What Software Is Needed For Autonomous Vehicles?


To say that software is mission-critical in an autonomous vehicle is almost an understatement. It’s the differentiating factor between one vehicle and the next in terms of capability, performance and self-driving experience. It’s also the quality of, and interaction with, the software that gets you to your destination safely and swiftly.

The latest autonomous vehicles are fully featured artificial intelligence (AI) on wheels and can be referred to as equivalent to a data centre on wheels too. They use AI to understand their environment, so they know what’s going on around them, to recognise objects and classify them as a person, car, truck, moving, stationary and so on.

The AI then has to predict what will happen next, and then pass this information to the decision model to decide what course of action to take. This calculates the safe driving “box” – that is the space in which it is safe for the vehicle to move into.

See – think – do

As humans, we go through a “see-think-do” approach almost without conscious thought. We see or sense something (perception), think (evaluate options available to us and weigh their outcomes) and then we “do” – that is we take an action.

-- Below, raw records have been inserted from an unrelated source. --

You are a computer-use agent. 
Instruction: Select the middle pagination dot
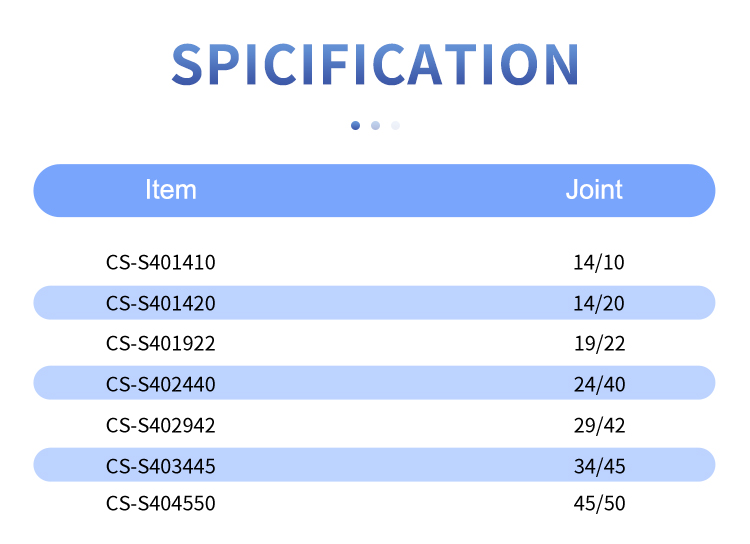coord(375,125)
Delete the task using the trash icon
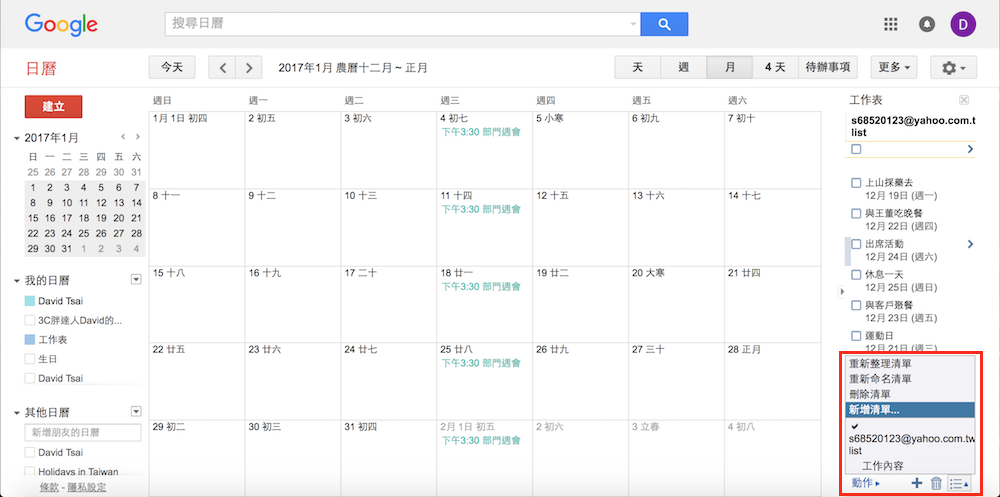This screenshot has width=1000, height=497. 936,484

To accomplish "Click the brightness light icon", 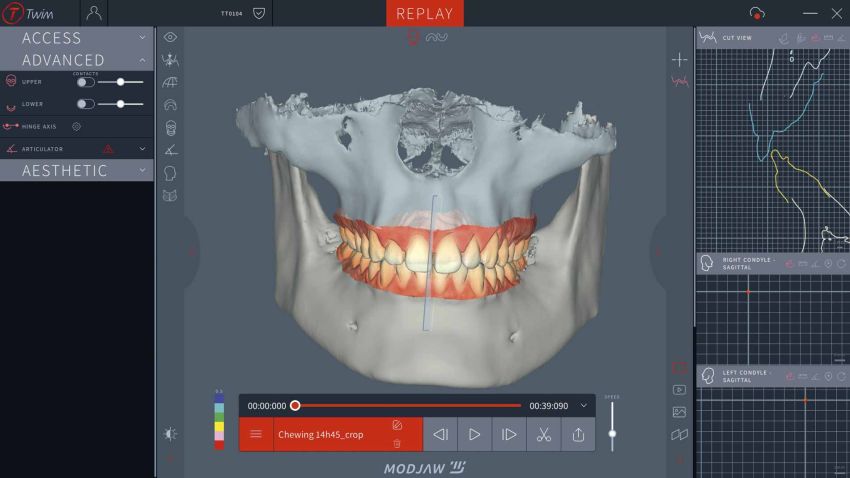I will (x=170, y=434).
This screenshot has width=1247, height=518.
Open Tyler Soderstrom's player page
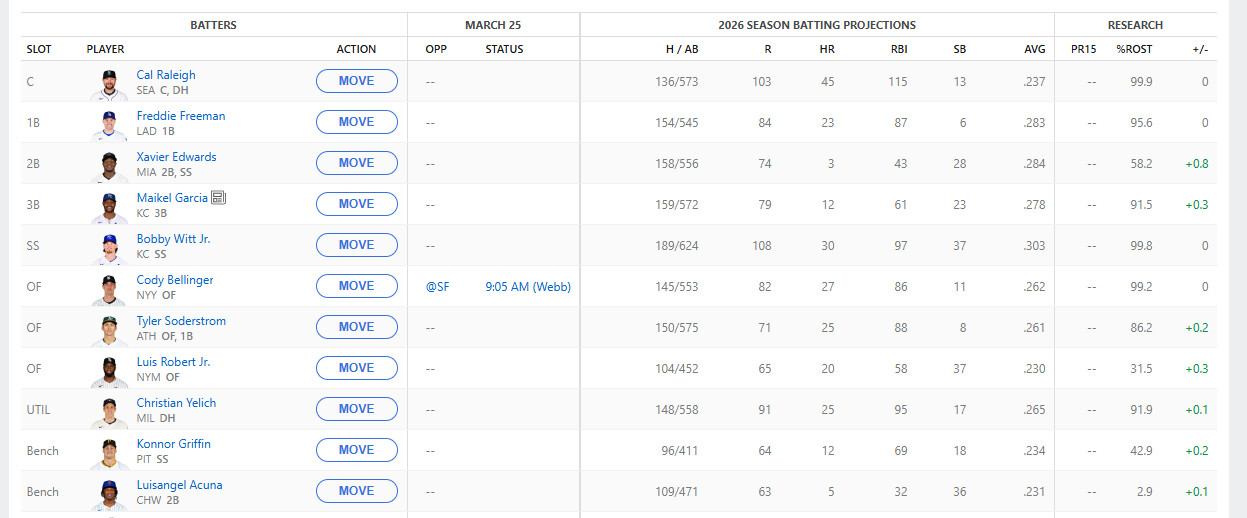coord(181,321)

The compute engines in vehicles have to go through a similar process; they use their sensors (cameras, lidar, radar) to predict movement paths and evaluate options (decide) and then they issue an instruction for course correction (action).

The advantage a vehicle has is that it can do this in milliseconds, whereas a human takes a little time. The vehicle also has 360° vision and, unlike a human, no blind spots, and, again unlike a human, it is always paying attention – it won’t get distracted by something at the side of the road or a text coming in.

The role of neural networks

This AI ability is made possible by the advent and widespread adoption of neural networks which are excellent at recognising objects and classifying them. Through computer vision algorithms, cars can also operate white line monitoring effectively. These abilities are then built into a ruleset of what to do under specific circumstances – the self-driving model.

This model is trained using thousands of driving hours and millions of miles of real and simulated roads and is the “special sauce” of each autonomous vehicle software company. Their ability to train these models (in the data centre) using real road camera footage and simulated environments is essential.

These simulations are akin to realistic video games (and are created by the same video game companies in many cases), meaning that the cars can encounter both everyday events and unusual occurrences, preparing them for the real thing on the roads.

For autonomous driving software, the story and the journey, is just beginning!

In terms of software models, these involve training models (in “training mode”) and adjusting them for accuracy over a period of months, constantly evolving and improving the software and then running them on the vehicle for inferencing. The neural networks are run multiple times a second to inference or “compute” what it is seeing.

These neural networks are known as convolutional neural networks (CNNs) and they can detect, classify and segment, (the latter meaning separate pavement from the road, for instance). In addition, other types of networks such as recurrent neural networks (RNNs) can be used, and this family includes many types of networks that involve loops and can be temporally based.

Imagination’s IP includes both GPUs for training and inference and the award-winning neural network accelerator (NNA). The NNA features the ability to schedule and run multiple different neural networks across its multi-cores or run one large network across all the cores in a multi-core resulting in low-latency and ultra-high performance.

The future of autonomous software

Excitingly, the software we are talking about is constantly evolving, either by being manually tuned or running in shadow mode, where it runs in the background, comparing its own decisions to those a human makes while they drive a real vehicle. This increases the accuracy of the software models when they are exported for real-world use on the vehicle itself.

For autonomous driving software, the story and the journey, is just beginning!